Hacker News new | ask | show | jobs
by sethammons 2941 days ago
I'm having a hard time rectifying the "Ruby's Bundler"+"solved problem" axiom. Take my experience with Chef. It is Ruby. Berkshelf is supposed to solve cookbook versions, but you can use bundler around that. As a "not-a-ruby" guy, it is all a bit confusing actually. All I know is that Bundler and Berkshelf have caused me untold issues. Never resolving dependencies that leads to manually finding what version update broke what. When I heard about using the Minimum Version Solver, my first thought was how that would have saved me so much time during my Cookbook Version wars.
1 comments

I've not used Berkshelf, but I suspect your problems were related to Chef and the fact that they've built their own dependency system that also interacts with Bundler/RubyGems.

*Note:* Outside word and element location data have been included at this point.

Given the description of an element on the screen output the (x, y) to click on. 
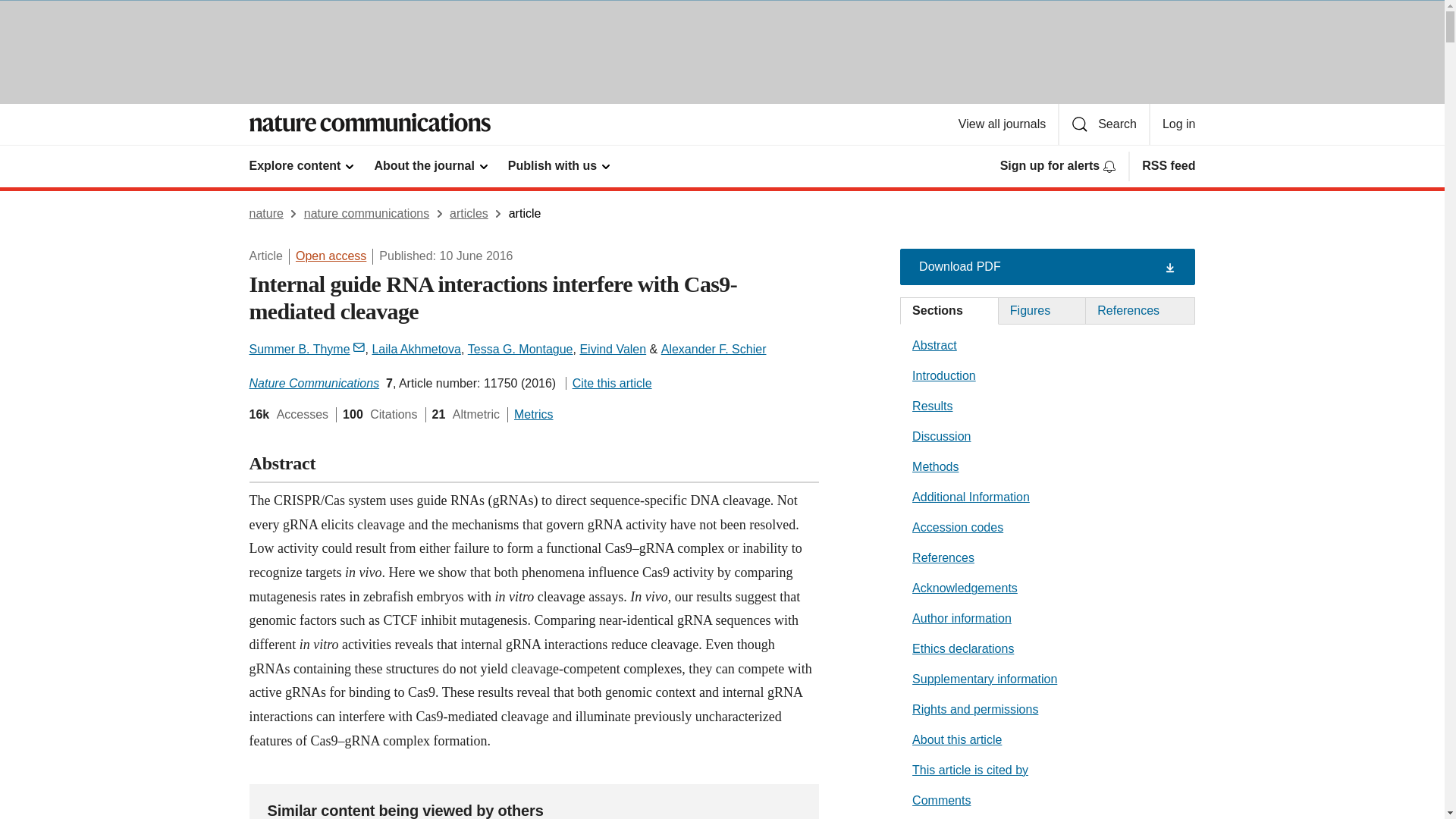
nature (265, 213)
Search (1103, 123)
nature communications (366, 213)
Tessa G. Montague (520, 349)
Sign up for alerts (1058, 165)
Open access (330, 255)
Publish with us (559, 165)
Eivind Valen (612, 349)
Cite this article (609, 382)
Laila Akhmetova (415, 349)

Anecdotally, my company has used Ruby since around 2004, and Bundler since its first release, and we never had any issues. That doesn't mean nobody has ever had any issues (clearly! [2]), but it generally seems like Ruby package management is a solved problem, and that it would be a good model for any dependency system to use.

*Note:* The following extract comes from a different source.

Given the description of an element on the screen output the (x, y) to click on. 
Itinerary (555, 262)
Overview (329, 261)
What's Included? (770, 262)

Bundler does have one feature (or misfeature) that Russ Cox criticizes: "bundle install some_gem" can cause unrelated gems' minor (or maybe it's minor) versions to be upgraded even if you don't tell it to. I've never liked that, and would much prefer to use "bundler update" to perform explicit upgrades. But I don't think that behaviour is at all tied to its solver, or that MVS is needed to fix it.